The latest effort by exiled Cambodian politicians to return to the country has failed, at least for now, after a senior member of the banned Cambodia National Rescue Party (CNRP) was refused permission to board a flight in Los Angeles.
Mu Sochua, the deputy president of the CNRP, is one of a group of exiled opposition politicians who were trying to get back to the country next week to defend themselves against inflated charges of incitement and treason. They are among an estimated 130 opposition activists and dissidents facing a mass trial in the capital Phnom Penh, which opened on January 14.

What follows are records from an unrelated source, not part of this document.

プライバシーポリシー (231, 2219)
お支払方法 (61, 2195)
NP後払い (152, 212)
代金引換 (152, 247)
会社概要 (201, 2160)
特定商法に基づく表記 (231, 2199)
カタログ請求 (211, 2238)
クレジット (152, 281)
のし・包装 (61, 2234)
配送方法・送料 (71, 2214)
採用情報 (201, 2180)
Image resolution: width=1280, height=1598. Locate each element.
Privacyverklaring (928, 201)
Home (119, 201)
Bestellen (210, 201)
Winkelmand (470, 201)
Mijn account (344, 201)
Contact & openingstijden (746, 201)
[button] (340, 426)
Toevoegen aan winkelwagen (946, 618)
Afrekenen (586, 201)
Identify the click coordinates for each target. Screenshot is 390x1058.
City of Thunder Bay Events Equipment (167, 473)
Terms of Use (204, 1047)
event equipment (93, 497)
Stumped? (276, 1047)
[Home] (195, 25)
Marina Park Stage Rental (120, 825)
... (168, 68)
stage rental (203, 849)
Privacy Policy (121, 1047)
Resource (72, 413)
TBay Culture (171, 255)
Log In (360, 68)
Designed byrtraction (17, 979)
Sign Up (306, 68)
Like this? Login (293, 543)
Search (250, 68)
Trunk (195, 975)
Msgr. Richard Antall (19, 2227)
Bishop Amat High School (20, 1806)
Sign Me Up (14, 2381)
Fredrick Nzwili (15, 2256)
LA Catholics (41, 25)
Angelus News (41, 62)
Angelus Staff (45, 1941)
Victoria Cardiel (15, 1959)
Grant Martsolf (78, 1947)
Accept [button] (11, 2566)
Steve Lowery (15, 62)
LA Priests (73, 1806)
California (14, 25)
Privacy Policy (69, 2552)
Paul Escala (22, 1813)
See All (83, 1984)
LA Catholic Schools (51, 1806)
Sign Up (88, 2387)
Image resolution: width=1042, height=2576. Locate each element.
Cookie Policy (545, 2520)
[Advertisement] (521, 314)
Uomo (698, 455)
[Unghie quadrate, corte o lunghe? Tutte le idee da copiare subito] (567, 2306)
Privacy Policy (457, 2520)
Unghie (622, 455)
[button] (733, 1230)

“I demand a fair trial,” she told Australia’s ABC network last week. “We cannot let [Cambodian Prime Minister] Mr Hun Sen use the court as his weapon to eliminate the opposition and activists who dare to stand up [and] speak out against the gross violations of human rights in Cambodia.”
Sochua and others were planning to travel to Cambodia aboard a Singapore Airlines flight on January 17, but she said that the airline’s staff did not allow her to board a flight from Los Angeles, which would have taken her to Phnom Penh, via Singapore. The reason given was that she did not have a valid Cambodian visa.
The group were among the dozens of former CNRP politicians who fled the country in the wake of the court-ordered disbanding of the party in November 2017, on the grounds that it was plotting a “color revolution” against the government led by the Cambodian People’s Party (CPP). While Sochua holds dual Cambodian-U.S. citizenship, she has been forced to travel on her U.S. passport since her Cambodian one was revoked by Cambodia’s government in 2019.
The thwarted return represented the second failed recent attempt by exiled CNRP leaders to re-enter the political fray in Cambodia. In November 2019, the party’s co-founder and former president Sam Rainsy was blocked from returning to the country with several colleagues, including Sochua. Rainsy has lived outside Cambodia since 2016, and faces a long agglomeration of prison terms linked to a raft of similarly dubious charges.
As I suggested in these pages last week, the return of Sochua and her group was always unlikely, given that the government revoked her passport and announced in advance that it was unwilling to grant her a visa. The CNRP leaders helped by publicly announcing the details of their planned itineraries.
Government spokesperson Phay Siphan told Radio Free Asia on January 8 that the government would not grant the exiles passports or visas, and that they would “have to find a way to enter Cambodia on their own.” As Sok Eysan, a CPP spokesperson, gloatingly put it, “The drama in which Mu Sochua played a main role was a failure because there are no watchers.”
Responding to the news on January 18, Kasit Piromya, a former Thai foreign minister who sits on the board of ASEAN Parliamentarians for Human Rights said that CNRP members should be free to go back to their country. “Hun Sen must be very scared to go as far as he is in crushing all dissent,” Kasit said. “Not only is he putting literally all his critics on trial, he is not even letting them set foot in Cambodia.”
Yet even in its failure, the attempt has at least partially succeeded in one of its main aims: drawing international attention to the continued spell of repression inside Cambodia. Whether this will be enough to push Western democracies to toughen further their stances against the CPP government remains to be seen. This latest failure has shown that the opposition that Hun Sen seems willing to permit is a domesticated one. As Sochua rightly put it to the ABC, “To fight for justice in an authoritarian regime, it’s not something the ruler will give to you on a silver platter. You have to fight for it, every single inch of it.”